Rekam jejak Habib Rizieg Syihab sendiri – yang jauh dari
etika moral, hukum, dan sopan santun – sama sekali tidak sesuai dengan gagasan
mulia yang diajukannya. Antara gagasan dan fakta yang dilakukan itu terdapat kesenjangan
yang menganga lebar. Mungkinkah masyarkat luas benar-benar bisa menaruh kepercayaan
pada gagasannya? Keputusan final yang bijak
Masih menurut pendapat Denny J.A. Perserikatan Bangsa Bangsa (PBB) telah membentuk
sebuah lembaga Sustainable Development
Solution Network (SDSN) yang bertugas mengukur World Happiness Index untuk menguji kemajuan suatu bangsa.
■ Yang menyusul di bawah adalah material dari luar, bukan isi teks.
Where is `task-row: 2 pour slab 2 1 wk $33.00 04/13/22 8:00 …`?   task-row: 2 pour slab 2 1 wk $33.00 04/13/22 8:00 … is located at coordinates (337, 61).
Indikator negara maju adalah bila negara tersebut bisa membuat warganya merasa
bahagia.
Untuk bahagia, rakyat bukan sekadar harus tercukupi
kebutuhan dasar, kebutuhan ekonomi, dan pendidikannya, melainkan harus pula
terdapat ruang sosial di mana terdapat rasa saling percaya dan tolong-menolong
dengan pihak pemerintah yang bersih dan kompeten.
Ternyata hasil World
Happiness Index itu tak banyak berbeda dengan Islamicity Index yang dibuat oleh sebuah lembaga bernama Yayasan
Islamicity Index yang anggotanya terdiri dari para pakar ekonomi, keuangan, dan
Alquran tingkat dunia.
Kesimpulannya: nilai-nilai terbaik dalam agama Islam –
sebagaimana yang diajarkan dalam agama-agama lain, memiliki nilai-nilai
manusiawi. Itulah yang disebut sebagai ruang publik yang bisa dinikmati oleh
semua manusia, tanpa memandang agamanya.
Dengan demikian, keputusan para founding fathers kita dalam membentuk Negara Kesatuan Republik
Indonesia itu sudah merupakan keputusan final yang bijak, karena bangsa kita
adalah bangsa yang majemuk. Menerapkan prinsip berdasarkan pada satu agama
saja, bisa merusak tatanan toleransi dan persatuan serta kesatuan bangsa.
Dengan kata lain, founding
fathers kita telah menyediakan ruang publik yang manusiawi untuk setiap
warganya, tanpa memandang suku, agama, ras, dan golongan. Mari kita lestarikan!